The finals are labeled that way because they mark the last competitions in individual event Diamond Races, accumulation points standings that determine season-long champions.

The Diamond League finals provide double the points than the previous Diamond League meets. That means first place in Zurich awards eight points, second place gets four points and third place two points.

Each of the 32 individual event Diamond Race winners receive $40,000 and a Diamond Trophy. Half of the Diamond Races conclude in Zurich. The other 16 conclude in Brussels.

In Zurich, 14 of the 16 Diamond Races are still in play. Only LaShawn Merritt (400m) and Sandra Perkovic (discus) have their titles already clinched, so long as they show up in Switzerland.

■ **Problem to solve**
Answer these questions using the Diamond League text above.
1. How many points does second place earn in Zurich?
2. What does each individual event Diamond Race winner receive?
3. In which event has LaShawn Merritt already clinched his title?

■ **Dataset section**
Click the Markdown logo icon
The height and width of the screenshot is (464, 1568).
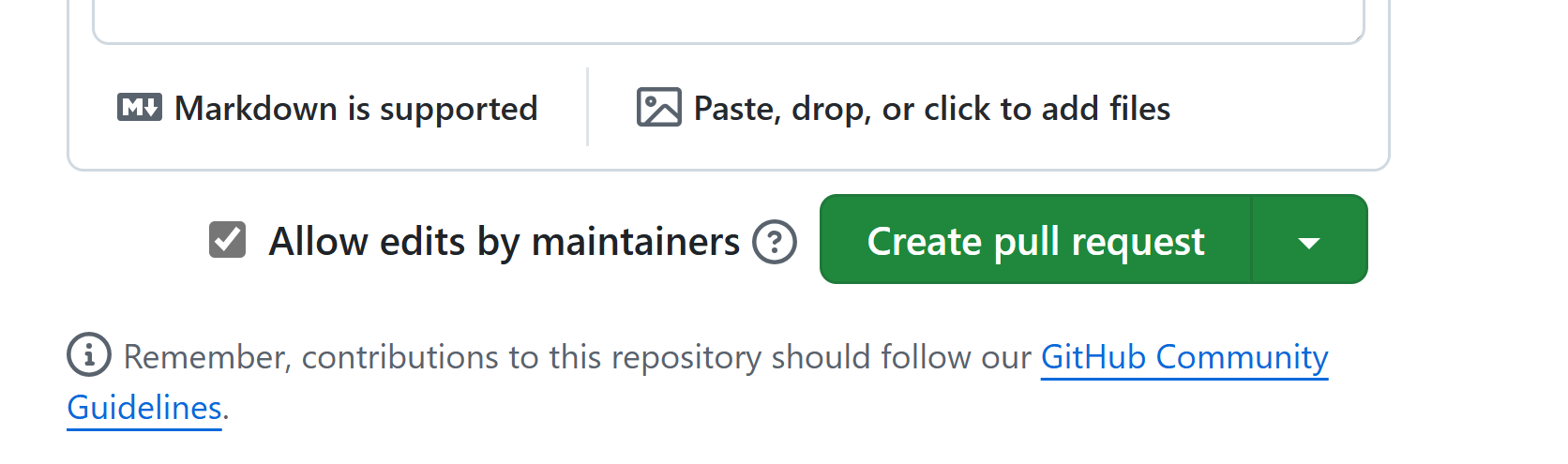click(x=140, y=108)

■ **Answer to the task**
1. Four points.
2. $40,000 and a Diamond Trophy.
3. The 400m.